* Problem description
Copy the records below word for word, keeping every line unchanged.

* Listed entries
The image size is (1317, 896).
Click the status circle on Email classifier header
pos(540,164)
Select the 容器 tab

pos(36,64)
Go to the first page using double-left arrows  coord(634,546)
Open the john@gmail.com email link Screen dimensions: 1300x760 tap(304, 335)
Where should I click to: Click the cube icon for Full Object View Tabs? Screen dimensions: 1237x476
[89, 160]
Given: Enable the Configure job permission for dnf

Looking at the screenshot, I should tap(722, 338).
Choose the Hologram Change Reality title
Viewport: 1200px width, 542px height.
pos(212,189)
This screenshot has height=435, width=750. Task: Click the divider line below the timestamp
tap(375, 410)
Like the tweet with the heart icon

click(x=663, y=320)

* Result below
The image size is (1317, 896).
Click the status circle on Email classifier header
pos(540,164)
Select the 容器 tab

pos(36,64)
Go to the first page using double-left arrows  coord(634,546)
Open the john@gmail.com email link Screen dimensions: 1300x760 tap(304, 335)
Where should I click to: Click the cube icon for Full Object View Tabs? Screen dimensions: 1237x476
[89, 160]
Given: Enable the Configure job permission for dnf

Looking at the screenshot, I should tap(722, 338).
Choose the Hologram Change Reality title
Viewport: 1200px width, 542px height.
pos(212,189)
This screenshot has height=435, width=750. Task: Click the divider line below the timestamp
tap(375, 410)
Like the tweet with the heart icon

click(x=663, y=320)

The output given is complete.